XCP-ng
    • Categories
    • Recent
    • Tags
    • Popular
    • Users
    • Groups
    • Register
    • Login

    Very scary host reboot issue

    Scheduled Pinned Locked Moved XCP-ng
    60 Posts 6 Posters 15.6k Views 7 Watching
    Loading More Posts
    • Oldest to Newest
    • Newest to Oldest
    • Most Votes
    Reply
    • Reply as topic
    Log in to reply
    This topic has been deleted. Only users with topic management privileges can see it.
    • D Offline
      darabontors
      last edited by

      Hello dear community,

      I have a very scary and unpleasant issue with two of my XCP-ng hosts (so far 2).
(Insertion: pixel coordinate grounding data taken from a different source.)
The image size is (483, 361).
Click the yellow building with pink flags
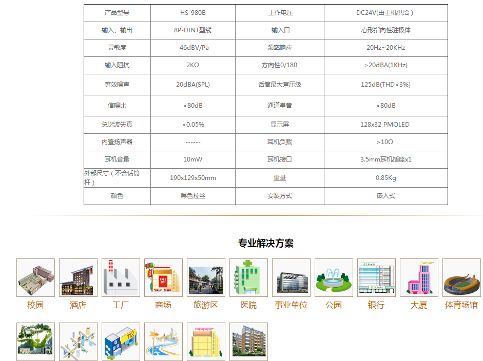point(206,341)
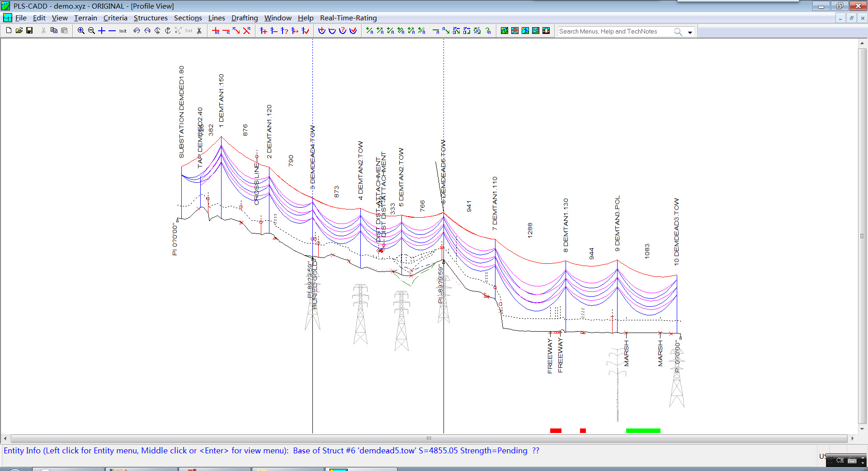The width and height of the screenshot is (868, 471).
Task: Click the Add PI point icon
Action: pyautogui.click(x=216, y=31)
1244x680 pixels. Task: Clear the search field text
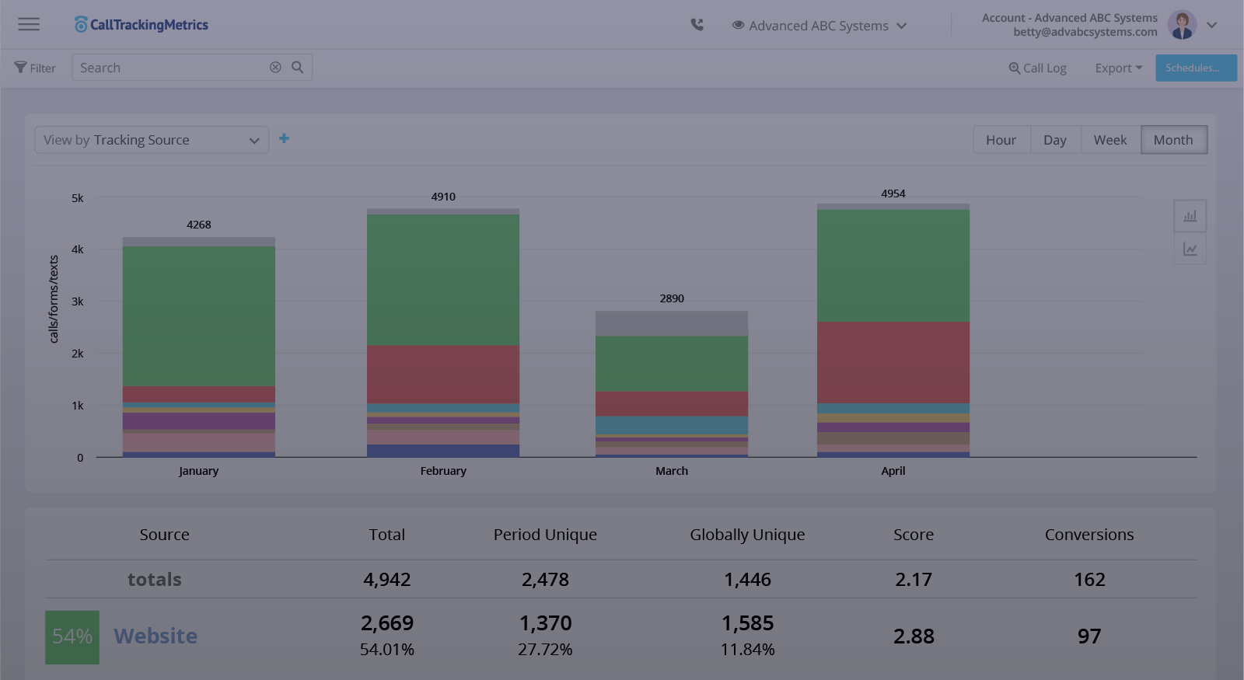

I have latest stable 8.2.1 patched (everything but the latest 5 patches that appeared a few days back). I have OPNsense running as a VM providing a VPN tunnel via WireGuard.

      If I copy a large file (multiple GB) to a fileserver (on the same network as OPNsense) or to the host local ISO repostory, after a while during the copy operation the host restarts.

      I have this issue since around 2 months now. Initially I thought I had a hardware failure in my Dell R720 server that was causing the issue, but recently I experienced the same phenomenon on another server, unrelated hardware wise to my first server. The second host produced the reboot while copying an ISO file to its local ISO repository. The copy went via a WireGuard tunnel hosted by an OPNsense VM.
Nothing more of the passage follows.